### EXTRACTED INFORMATION
--------

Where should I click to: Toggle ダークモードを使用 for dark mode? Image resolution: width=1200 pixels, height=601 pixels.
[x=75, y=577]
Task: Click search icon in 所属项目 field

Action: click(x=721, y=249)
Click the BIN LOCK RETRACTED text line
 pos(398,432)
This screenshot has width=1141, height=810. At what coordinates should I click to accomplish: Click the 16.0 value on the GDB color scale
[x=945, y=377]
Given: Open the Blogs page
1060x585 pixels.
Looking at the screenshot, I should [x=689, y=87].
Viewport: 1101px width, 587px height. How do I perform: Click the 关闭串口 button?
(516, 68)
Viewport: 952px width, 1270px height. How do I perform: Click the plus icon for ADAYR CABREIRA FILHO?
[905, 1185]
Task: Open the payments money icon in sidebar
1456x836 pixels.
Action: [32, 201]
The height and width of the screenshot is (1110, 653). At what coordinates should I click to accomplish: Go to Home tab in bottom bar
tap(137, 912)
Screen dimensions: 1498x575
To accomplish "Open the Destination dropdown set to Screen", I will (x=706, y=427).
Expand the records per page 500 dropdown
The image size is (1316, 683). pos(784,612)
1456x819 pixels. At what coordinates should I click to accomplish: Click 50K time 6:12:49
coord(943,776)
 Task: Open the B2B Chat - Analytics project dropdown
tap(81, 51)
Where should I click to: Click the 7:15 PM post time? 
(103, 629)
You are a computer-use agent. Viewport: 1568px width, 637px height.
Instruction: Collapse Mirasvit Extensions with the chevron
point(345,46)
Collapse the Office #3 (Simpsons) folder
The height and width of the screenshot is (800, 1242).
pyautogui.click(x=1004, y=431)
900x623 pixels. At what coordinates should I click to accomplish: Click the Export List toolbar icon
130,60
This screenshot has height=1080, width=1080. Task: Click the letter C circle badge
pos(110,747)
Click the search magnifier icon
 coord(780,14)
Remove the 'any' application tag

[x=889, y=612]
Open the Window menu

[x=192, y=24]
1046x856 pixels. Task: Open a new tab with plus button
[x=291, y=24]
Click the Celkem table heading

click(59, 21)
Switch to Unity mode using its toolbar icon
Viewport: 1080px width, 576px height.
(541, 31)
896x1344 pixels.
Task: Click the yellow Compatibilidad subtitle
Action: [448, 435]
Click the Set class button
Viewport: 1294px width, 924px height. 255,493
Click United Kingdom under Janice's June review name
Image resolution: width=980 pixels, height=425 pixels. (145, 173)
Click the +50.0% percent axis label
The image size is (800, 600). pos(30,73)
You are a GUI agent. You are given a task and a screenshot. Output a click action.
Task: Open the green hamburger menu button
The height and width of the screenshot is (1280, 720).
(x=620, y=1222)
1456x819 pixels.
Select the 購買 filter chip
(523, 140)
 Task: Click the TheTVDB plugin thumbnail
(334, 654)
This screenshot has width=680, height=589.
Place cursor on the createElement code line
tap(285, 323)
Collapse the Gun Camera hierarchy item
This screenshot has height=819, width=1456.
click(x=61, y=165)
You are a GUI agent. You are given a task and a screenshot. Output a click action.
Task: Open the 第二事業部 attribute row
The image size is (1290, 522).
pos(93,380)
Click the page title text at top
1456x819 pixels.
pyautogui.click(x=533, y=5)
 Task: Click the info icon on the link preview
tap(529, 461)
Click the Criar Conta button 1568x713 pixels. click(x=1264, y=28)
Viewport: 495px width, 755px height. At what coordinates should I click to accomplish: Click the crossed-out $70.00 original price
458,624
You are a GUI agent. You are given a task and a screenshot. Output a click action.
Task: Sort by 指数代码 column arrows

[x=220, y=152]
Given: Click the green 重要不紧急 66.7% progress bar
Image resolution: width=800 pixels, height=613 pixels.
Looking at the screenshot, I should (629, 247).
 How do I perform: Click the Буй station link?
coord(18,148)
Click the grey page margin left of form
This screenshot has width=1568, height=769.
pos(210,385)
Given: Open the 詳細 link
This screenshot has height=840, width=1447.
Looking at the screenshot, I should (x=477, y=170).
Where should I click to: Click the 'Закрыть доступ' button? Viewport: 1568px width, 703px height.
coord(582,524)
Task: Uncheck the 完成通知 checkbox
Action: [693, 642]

--------

### WRITTEN REQUEST
Please count the lines of the records above that contain the string "perform", with case counting, and reply with only that number.

### RESULT OF THE EXERCISE
3